The scientists have found that all the three variants are making similar evolutionary moves.

“They’re likely headed towards changing into a version that shares the best features of each of the three variants,” Darren Martin, associate professor at the University of Cape Town, South Africa, and first author of the study told The Telegraph.

The three variants of concern emerged in the last three months of 2020 — B.1.1.7 in the UK, B.1.351 in South Africa and P1 in Brazil — and have since spread to multiple countries, including India. They possess mutations that allow them to spread faster than earlier variants and to evade antibodies.

The scientists analysed mutations through 2020 and detected a “sudden shift” in the types of mutations after October.

While earlier, mutations looked like random noise with unclear biological importance, mutations after October display discernible patterns pointing towards convergence.

“The UK variant is becoming more like the South African variant, the South African variant is becoming more like the UK variant,” said Martin, the lead author of a paper that is yet to be peer-reviewed, but has been posted on medRxiv, an online preprint server.

The researchers have used computer-based forecasts to speculate that the current convergence patterns might culminate into a so-called supervariant and new variants that emerge over the coming year might possess subsets of mutations this supervariant is forecasted to possess.

“We’re not predicting that a supervariant will emerge —there is no way of telling for sure, but descendants of current variants of concern that are more transmissible and evade immunity are probable,” Martin said.

The impacts of such variants on the pandemic remain unknown, but each variant has shown troubling features.
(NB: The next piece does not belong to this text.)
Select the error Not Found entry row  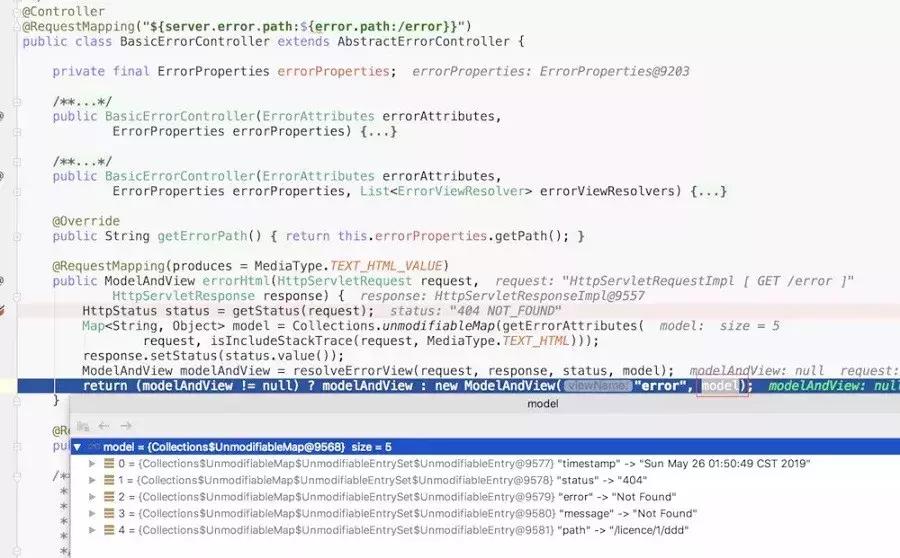485,497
Both the UK and South African variants spread faster than earlier versions of the virus and both have been shown to evade some immune responses.

The Brazilian variant has been linked to a second wave in a region of Brazil where a second wave was considered unlikely because the first wave had already infected 76 per cent of the region’s population, a fraction considered large enough to usher in herd immunity.

An independent study led by virologist David Ho at Columbia University in the US has generated evidence to suggest that SARS-CoV-2, the virus that causes Covid-19, is mutating in a direction that could help it evade current vaccines.

“The recent emergence of B.1.1.7, B.1.351 and P.1 marks the beginning of SARS-CoV-2 antigenic drift,” Ho and his colleagues wrote in a paper published in the journal Nature on Monday.

Antigenic drift refers to minor changes in viral genes that occur continuously as the virus replicates and is a key reason why people get influenza more than once.

Ho and his team have cautioned that if the rampant spread of the coronavirus continues and more critical mutations accumulate, “we may be condemned to chasing the evolving SARS-CoV-2 continually, as we have long done for influenza virus.”

“Such considerations require that we stop virus transmission as quickly as is feasible, by redoubling our mitigation measures and by expediting vaccine rollout,” the researchers said.